THE PROBLEM -> Rewrite all of the data below, replacing "CURRENT FOOD" with "NEW FOOD" and keeping everything else the same. Leave the pictures out of your answer.

#### INFORMATION SHOWN

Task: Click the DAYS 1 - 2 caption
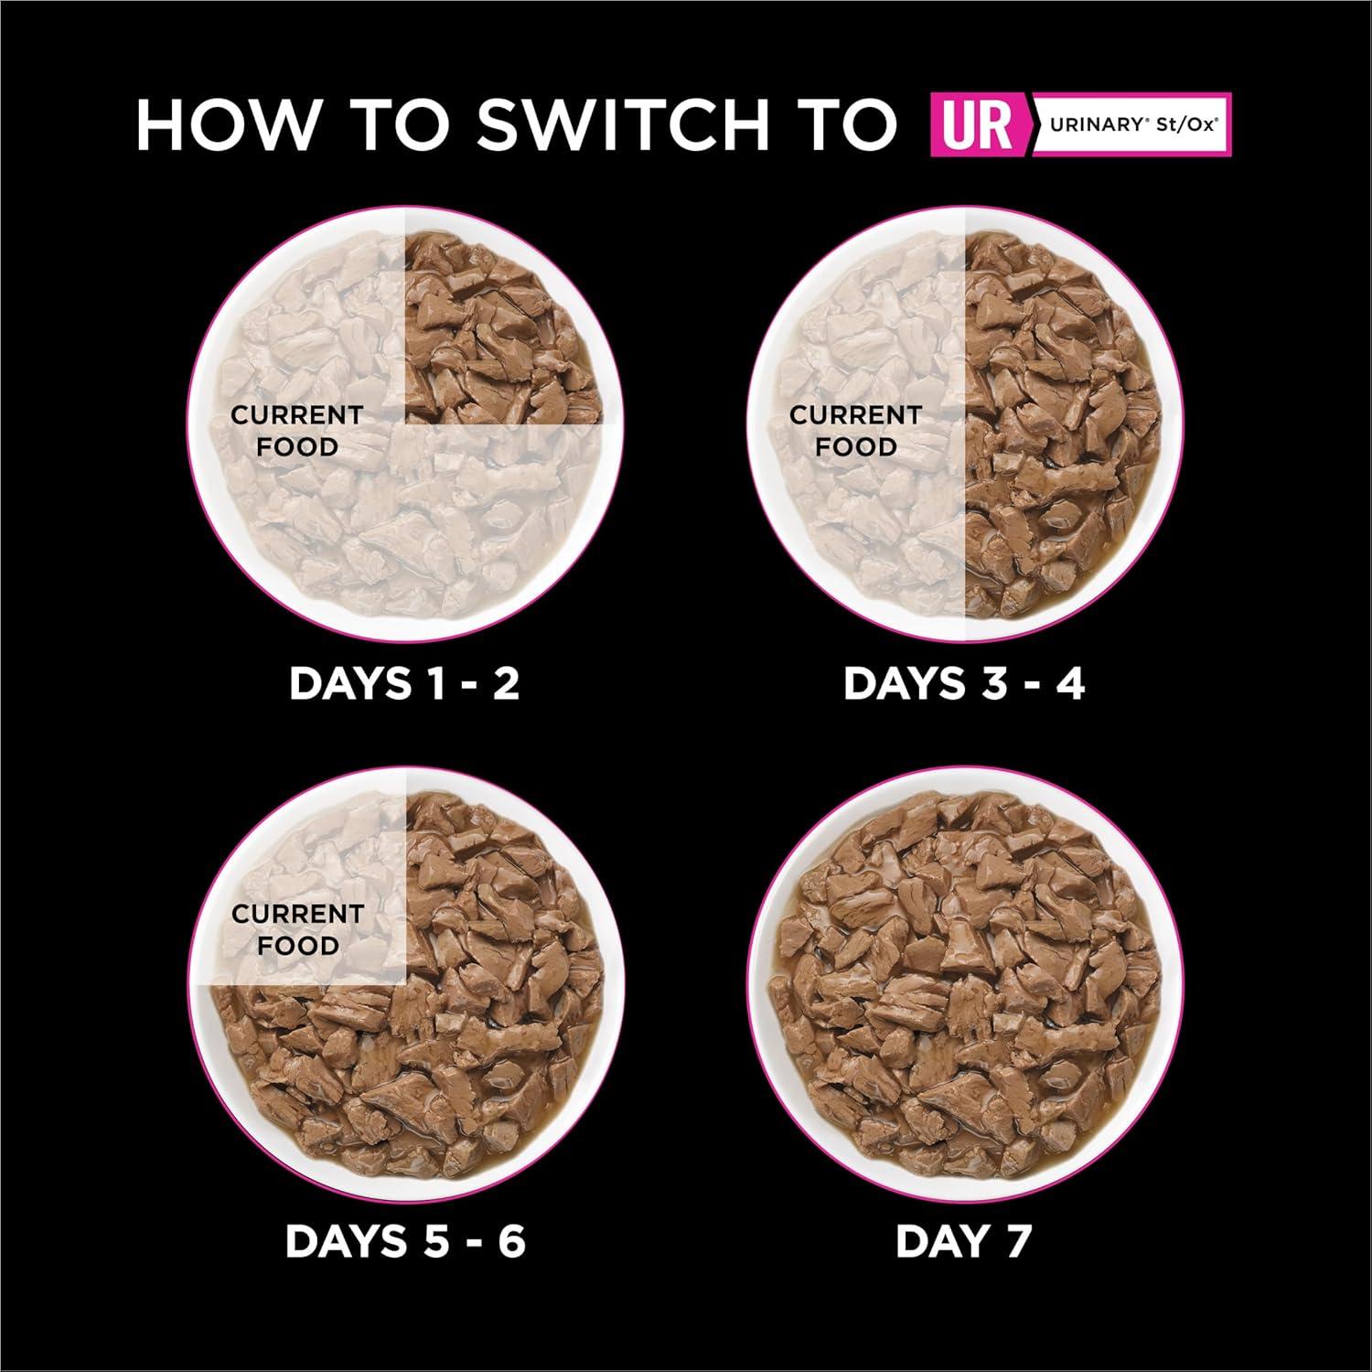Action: click(403, 683)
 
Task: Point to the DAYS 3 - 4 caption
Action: click(963, 683)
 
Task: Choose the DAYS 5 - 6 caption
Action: click(405, 1241)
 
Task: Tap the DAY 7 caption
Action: click(963, 1241)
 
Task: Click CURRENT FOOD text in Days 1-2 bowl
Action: click(296, 431)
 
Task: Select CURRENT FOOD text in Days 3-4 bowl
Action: click(855, 431)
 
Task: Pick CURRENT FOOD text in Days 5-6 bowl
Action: click(297, 929)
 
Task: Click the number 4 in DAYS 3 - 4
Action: click(1067, 683)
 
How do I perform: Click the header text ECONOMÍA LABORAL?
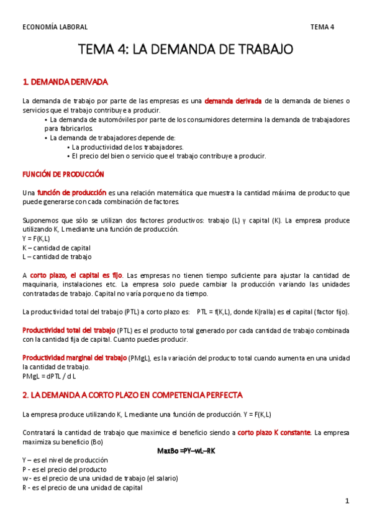pyautogui.click(x=55, y=27)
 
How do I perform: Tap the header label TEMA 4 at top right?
pyautogui.click(x=322, y=27)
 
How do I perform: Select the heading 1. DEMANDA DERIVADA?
pyautogui.click(x=65, y=81)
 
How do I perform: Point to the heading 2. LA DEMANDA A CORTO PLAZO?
pyautogui.click(x=132, y=395)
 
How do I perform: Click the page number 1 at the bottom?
pyautogui.click(x=348, y=501)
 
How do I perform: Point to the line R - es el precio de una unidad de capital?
pyautogui.click(x=82, y=488)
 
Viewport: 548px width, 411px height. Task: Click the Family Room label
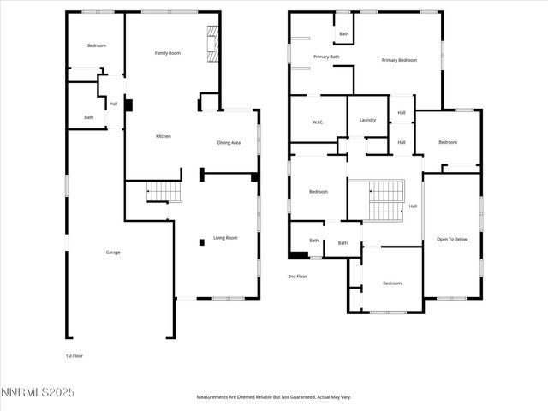coord(167,53)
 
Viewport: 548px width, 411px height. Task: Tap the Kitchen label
coord(163,136)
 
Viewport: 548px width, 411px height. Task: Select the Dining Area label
coord(229,143)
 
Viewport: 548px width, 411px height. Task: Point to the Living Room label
coord(225,237)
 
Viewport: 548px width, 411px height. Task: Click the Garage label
coord(113,252)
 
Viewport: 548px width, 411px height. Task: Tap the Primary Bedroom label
coord(399,60)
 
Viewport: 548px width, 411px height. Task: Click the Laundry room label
coord(367,120)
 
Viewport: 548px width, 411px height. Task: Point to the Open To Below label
coord(452,239)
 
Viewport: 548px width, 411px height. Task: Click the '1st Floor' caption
coord(74,355)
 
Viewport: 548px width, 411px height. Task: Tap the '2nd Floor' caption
coord(298,276)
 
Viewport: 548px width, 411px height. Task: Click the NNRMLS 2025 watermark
coord(38,392)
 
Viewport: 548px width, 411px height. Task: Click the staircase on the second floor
coord(385,201)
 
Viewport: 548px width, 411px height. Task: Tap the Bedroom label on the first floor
coord(96,45)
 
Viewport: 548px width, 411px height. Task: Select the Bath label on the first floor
coord(88,117)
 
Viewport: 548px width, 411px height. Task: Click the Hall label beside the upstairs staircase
coord(413,206)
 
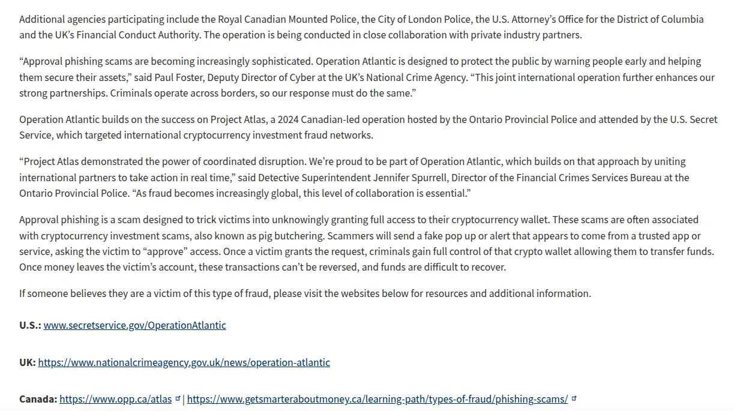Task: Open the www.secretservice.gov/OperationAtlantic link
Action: tap(134, 325)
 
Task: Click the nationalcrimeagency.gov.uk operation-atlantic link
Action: tap(184, 362)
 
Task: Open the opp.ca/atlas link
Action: tap(115, 399)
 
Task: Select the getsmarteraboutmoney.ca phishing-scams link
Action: tap(377, 399)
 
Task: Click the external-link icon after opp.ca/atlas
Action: tap(178, 398)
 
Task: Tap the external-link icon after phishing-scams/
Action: tap(574, 398)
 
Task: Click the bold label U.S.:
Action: tap(30, 325)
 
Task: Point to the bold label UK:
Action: tap(27, 362)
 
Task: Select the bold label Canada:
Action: tap(38, 399)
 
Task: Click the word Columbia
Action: tap(682, 19)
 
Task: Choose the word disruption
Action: tap(278, 161)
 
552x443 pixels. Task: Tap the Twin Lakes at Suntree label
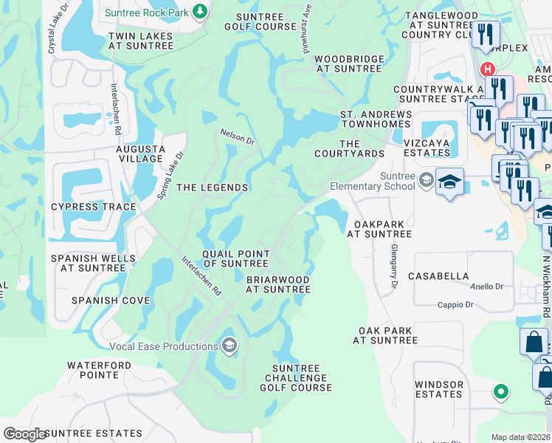(x=141, y=41)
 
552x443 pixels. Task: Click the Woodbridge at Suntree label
(x=349, y=63)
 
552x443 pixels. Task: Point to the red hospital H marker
(x=487, y=69)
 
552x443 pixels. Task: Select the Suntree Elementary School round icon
(x=426, y=179)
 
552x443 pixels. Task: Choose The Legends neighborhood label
(x=212, y=188)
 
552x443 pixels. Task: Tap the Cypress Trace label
(x=93, y=207)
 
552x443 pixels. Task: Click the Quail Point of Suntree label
(x=235, y=258)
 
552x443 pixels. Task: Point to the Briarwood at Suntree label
(x=278, y=284)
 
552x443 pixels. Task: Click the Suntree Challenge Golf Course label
(x=296, y=378)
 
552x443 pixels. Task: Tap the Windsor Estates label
(x=438, y=389)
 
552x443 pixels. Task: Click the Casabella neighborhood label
(x=442, y=276)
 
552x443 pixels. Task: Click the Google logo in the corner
(x=24, y=434)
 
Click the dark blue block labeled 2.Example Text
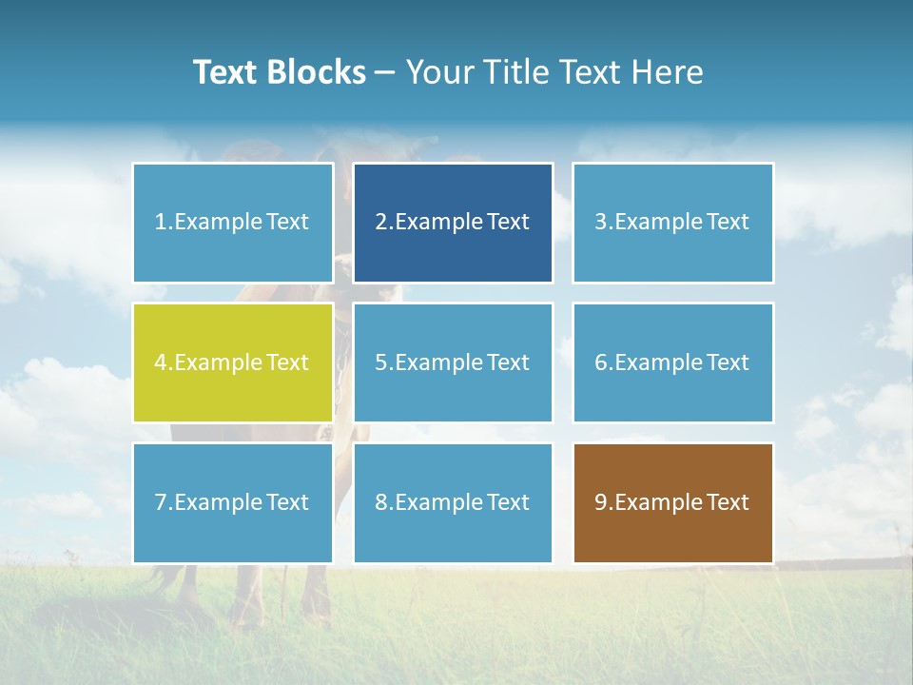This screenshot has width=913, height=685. click(x=453, y=223)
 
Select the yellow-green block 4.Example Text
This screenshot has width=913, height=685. click(x=233, y=362)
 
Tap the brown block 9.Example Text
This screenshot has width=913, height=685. click(x=672, y=502)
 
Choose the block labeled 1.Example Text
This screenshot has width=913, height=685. click(x=233, y=223)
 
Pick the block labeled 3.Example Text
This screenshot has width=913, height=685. click(x=672, y=223)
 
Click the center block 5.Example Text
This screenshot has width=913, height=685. click(x=453, y=362)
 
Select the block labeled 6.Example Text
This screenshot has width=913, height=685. click(x=672, y=362)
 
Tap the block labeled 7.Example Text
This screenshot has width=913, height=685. click(x=233, y=502)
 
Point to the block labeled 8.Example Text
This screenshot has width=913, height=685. click(x=453, y=502)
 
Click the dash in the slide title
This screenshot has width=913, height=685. click(x=385, y=73)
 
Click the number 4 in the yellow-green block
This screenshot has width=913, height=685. click(x=161, y=362)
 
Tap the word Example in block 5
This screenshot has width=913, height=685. click(x=438, y=362)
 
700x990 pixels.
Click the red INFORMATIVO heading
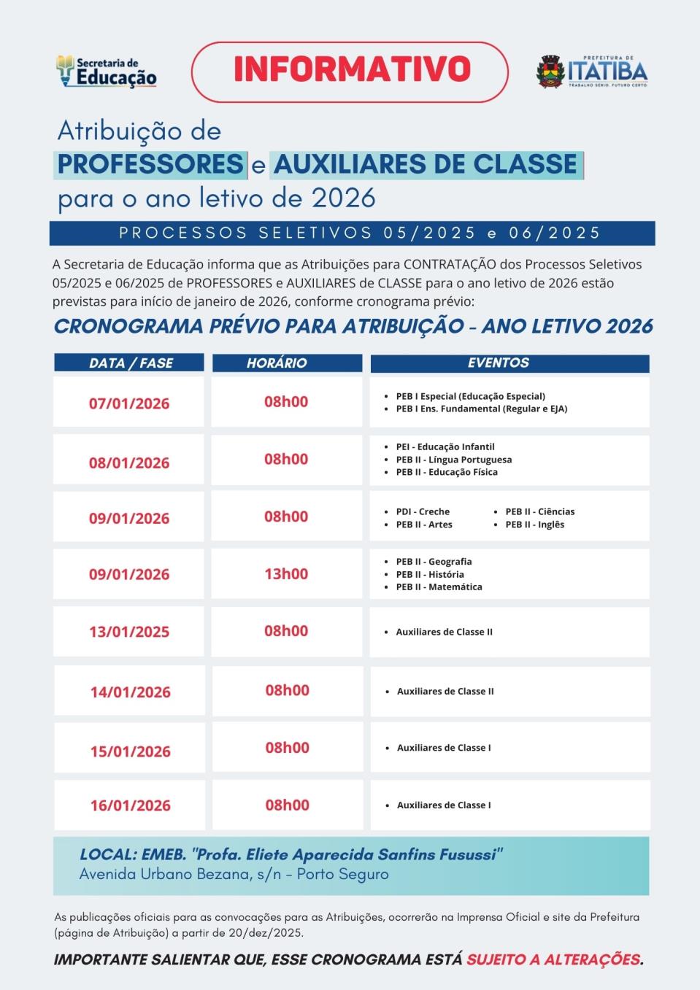tap(352, 69)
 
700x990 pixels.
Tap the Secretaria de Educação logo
tap(107, 71)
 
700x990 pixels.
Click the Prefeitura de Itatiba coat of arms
tap(551, 72)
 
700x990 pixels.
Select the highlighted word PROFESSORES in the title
tap(150, 164)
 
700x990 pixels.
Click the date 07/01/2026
tap(129, 403)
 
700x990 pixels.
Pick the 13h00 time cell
tap(286, 573)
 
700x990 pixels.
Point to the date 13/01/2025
tap(129, 632)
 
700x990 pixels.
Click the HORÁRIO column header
tap(277, 363)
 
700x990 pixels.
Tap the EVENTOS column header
tap(499, 363)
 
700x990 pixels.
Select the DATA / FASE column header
tap(131, 363)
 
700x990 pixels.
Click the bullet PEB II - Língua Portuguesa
tap(453, 460)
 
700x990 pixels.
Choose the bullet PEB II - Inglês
tap(534, 525)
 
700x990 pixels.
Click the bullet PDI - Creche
tap(423, 511)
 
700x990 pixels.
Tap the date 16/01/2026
tap(131, 805)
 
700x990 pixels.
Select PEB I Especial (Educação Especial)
tap(470, 396)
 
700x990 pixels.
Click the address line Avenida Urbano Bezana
tap(234, 874)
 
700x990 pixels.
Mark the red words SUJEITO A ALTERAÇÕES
tap(554, 959)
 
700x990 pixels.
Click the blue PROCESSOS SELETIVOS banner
tap(352, 233)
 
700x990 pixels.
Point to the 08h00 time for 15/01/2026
tap(287, 748)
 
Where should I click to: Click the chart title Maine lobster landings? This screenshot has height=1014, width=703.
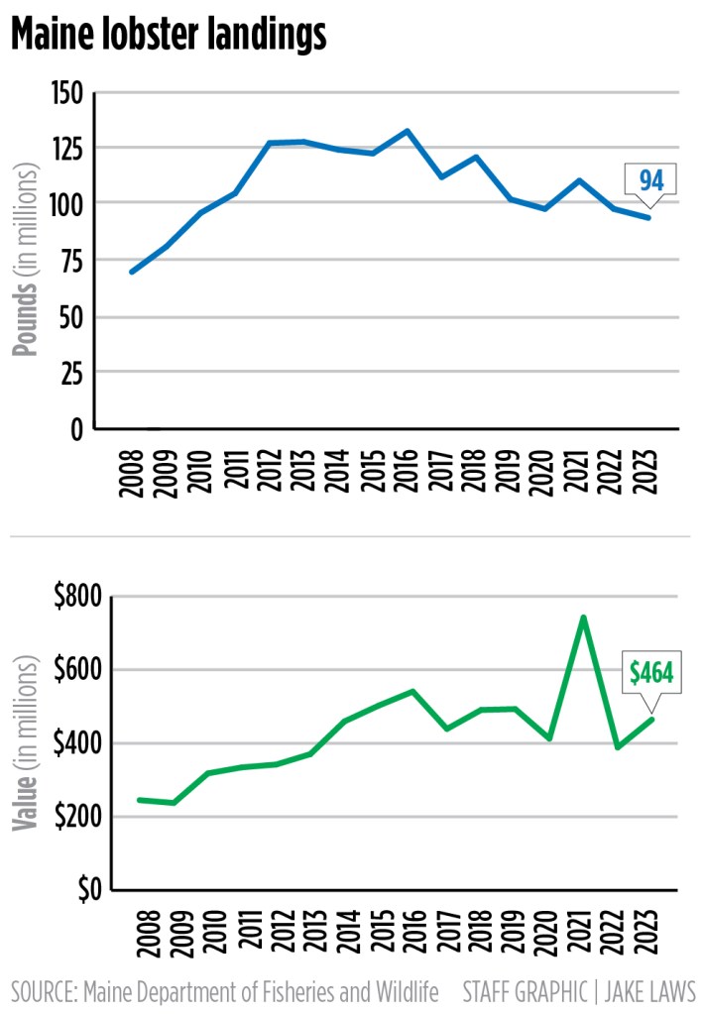pos(169,36)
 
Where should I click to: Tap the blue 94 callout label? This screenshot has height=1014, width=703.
pos(650,180)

########

EXERCISE RESPONSE ->
Task: Click the DAYS 1 - 2 caption
Action: click(403, 683)
 
Task: Point to the DAYS 3 - 4 caption
Action: click(963, 683)
 
Task: Choose the DAYS 5 - 6 caption
Action: click(405, 1241)
 
Task: Tap the DAY 7 caption
Action: click(963, 1241)
 
Task: Click NEW FOOD text in Days 1-2 bowl
Action: click(296, 431)
 
Task: Select NEW FOOD text in Days 3-4 bowl
Action: click(855, 431)
 
Task: Pick NEW FOOD text in Days 5-6 bowl
Action: click(297, 929)
 
Task: Click the number 4 in DAYS 3 - 4
Action: click(1067, 683)
 
How do I perform: Click the header text ECONOMÍA LABORAL?
pyautogui.click(x=55, y=27)
 
How do I perform: Tap the header label TEMA 4 at top right?
pyautogui.click(x=322, y=27)
 
How do I perform: Select the heading 1. DEMANDA DERIVADA?
pyautogui.click(x=65, y=81)
 
How do I perform: Point to the heading 2. LA DEMANDA A CORTO PLAZO?
pyautogui.click(x=132, y=395)
 
How do I perform: Click the page number 1 at the bottom?
pyautogui.click(x=348, y=501)
 
How do I perform: Point to the line R - es el precio de una unidad de capital?
pyautogui.click(x=82, y=488)
 
Viewport: 548px width, 411px height. Task: Click the Family Room label
coord(167,53)
 
Viewport: 548px width, 411px height. Task: Tap the Kitchen label
coord(163,136)
 
Viewport: 548px width, 411px height. Task: Select the Dining Area label
coord(229,143)
 
Viewport: 548px width, 411px height. Task: Point to the Living Room label
coord(225,237)
 
Viewport: 548px width, 411px height. Task: Click the Garage label
coord(113,252)
 
Viewport: 548px width, 411px height. Task: Tap the Primary Bedroom label
coord(399,60)
 
Viewport: 548px width, 411px height. Task: Click the Laundry room label
coord(367,120)
 
Viewport: 548px width, 411px height. Task: Point to the Open To Below label
coord(452,239)
 
Viewport: 548px width, 411px height. Task: Click the '1st Floor' caption
coord(74,355)
 
Viewport: 548px width, 411px height. Task: Tap the '2nd Floor' caption
coord(298,276)
 
Viewport: 548px width, 411px height. Task: Click the NNRMLS 2025 watermark
coord(38,392)
 
Viewport: 548px width, 411px height. Task: Click the staircase on the second floor
coord(385,201)
 
Viewport: 548px width, 411px height. Task: Tap the Bedroom label on the first floor
coord(96,45)
 
Viewport: 548px width, 411px height. Task: Select the Bath label on the first floor
coord(88,117)
 
Viewport: 548px width, 411px height. Task: Click the Hall label beside the upstairs staircase
coord(413,206)
 
Task: Open the www.secretservice.gov/OperationAtlantic link
Action: tap(134, 325)
 
Task: Click the nationalcrimeagency.gov.uk operation-atlantic link
Action: tap(184, 362)
 
Task: Open the opp.ca/atlas link
Action: tap(115, 399)
 
Task: Select the getsmarteraboutmoney.ca phishing-scams link
Action: tap(377, 399)
 
Task: Click the external-link icon after opp.ca/atlas
Action: tap(178, 398)
 
Task: Tap the external-link icon after phishing-scams/
Action: tap(574, 398)
 
Task: Click the bold label U.S.:
Action: tap(30, 325)
 
Task: Point to the bold label UK:
Action: tap(27, 362)
 
Task: Select the bold label Canada:
Action: tap(38, 399)
 
Task: Click the word Columbia
Action: tap(682, 19)
 
Task: Choose the word disruption
Action: tap(278, 161)
 
552x443 pixels. Task: Tap the Twin Lakes at Suntree label
(x=141, y=41)
 
552x443 pixels. Task: Click the Woodbridge at Suntree label
(x=349, y=63)
 
552x443 pixels. Task: Point to the red hospital H marker
(x=487, y=69)
 
552x443 pixels. Task: Select the Suntree Elementary School round icon
(x=426, y=179)
 
552x443 pixels. Task: Choose The Legends neighborhood label
(x=212, y=188)
 
552x443 pixels. Task: Tap the Cypress Trace label
(x=93, y=207)
 
552x443 pixels. Task: Click the Quail Point of Suntree label
(x=235, y=258)
 
552x443 pixels. Task: Point to the Briarwood at Suntree label
(x=278, y=284)
 
552x443 pixels. Task: Click the Suntree Challenge Golf Course label
(x=296, y=378)
 
552x443 pixels. Task: Tap the Windsor Estates label
(x=438, y=389)
 
552x443 pixels. Task: Click the Casabella neighborhood label
(x=442, y=276)
 
552x443 pixels. Task: Click the Google logo in the corner
(x=24, y=434)
 
Click the dark blue block labeled 2.Example Text
This screenshot has width=913, height=685. click(x=453, y=223)
 
Select the yellow-green block 4.Example Text
This screenshot has width=913, height=685. click(x=233, y=362)
 
Tap the brown block 9.Example Text
This screenshot has width=913, height=685. click(x=672, y=502)
 
Choose the block labeled 1.Example Text
This screenshot has width=913, height=685. click(x=233, y=223)
 
Pick the block labeled 3.Example Text
This screenshot has width=913, height=685. click(x=672, y=223)
 
Click the center block 5.Example Text
This screenshot has width=913, height=685. click(x=453, y=362)
 
Select the block labeled 6.Example Text
This screenshot has width=913, height=685. click(x=672, y=362)
 
Tap the block labeled 7.Example Text
This screenshot has width=913, height=685. click(x=233, y=502)
 
Point to the block labeled 8.Example Text
This screenshot has width=913, height=685. click(x=453, y=502)
 
Click the dash in the slide title
This screenshot has width=913, height=685. click(x=385, y=73)
 
Click the number 4 in the yellow-green block
This screenshot has width=913, height=685. click(x=161, y=362)
 
Tap the word Example in block 5
This screenshot has width=913, height=685. click(x=438, y=362)
 
700x990 pixels.
Click the red INFORMATIVO heading
tap(352, 69)
 
700x990 pixels.
Tap the Secretaria de Educação logo
tap(107, 71)
 
700x990 pixels.
Click the Prefeitura de Itatiba coat of arms
tap(551, 72)
 
700x990 pixels.
Select the highlighted word PROFESSORES in the title
tap(150, 164)
 
700x990 pixels.
Click the date 07/01/2026
tap(129, 403)
 
700x990 pixels.
Pick the 13h00 time cell
tap(286, 573)
 
700x990 pixels.
Point to the date 13/01/2025
tap(129, 632)
 
700x990 pixels.
Click the HORÁRIO column header
tap(277, 363)
 
700x990 pixels.
Tap the EVENTOS column header
tap(499, 363)
 
700x990 pixels.
Select the DATA / FASE column header
tap(131, 363)
 
700x990 pixels.
Click the bullet PEB II - Língua Portuguesa
tap(453, 460)
 
700x990 pixels.
Choose the bullet PEB II - Inglês
tap(534, 525)
 
700x990 pixels.
Click the bullet PDI - Creche
tap(423, 511)
 
700x990 pixels.
Tap the date 16/01/2026
tap(131, 805)
 
700x990 pixels.
Select PEB I Especial (Educação Especial)
tap(470, 396)
 
700x990 pixels.
Click the address line Avenida Urbano Bezana
tap(234, 874)
 
700x990 pixels.
Mark the red words SUJEITO A ALTERAÇÕES
tap(554, 959)
 
700x990 pixels.
Click the blue PROCESSOS SELETIVOS banner
tap(352, 233)
 
700x990 pixels.
Point to the 08h00 time for 15/01/2026
tap(287, 748)
 
Where should I click to: Click the chart title Maine lobster landings? This screenshot has height=1014, width=703.
pos(169,36)
 
Where should I click to: Tap the blue 94 callout label? This screenshot has height=1014, width=703.
pos(650,180)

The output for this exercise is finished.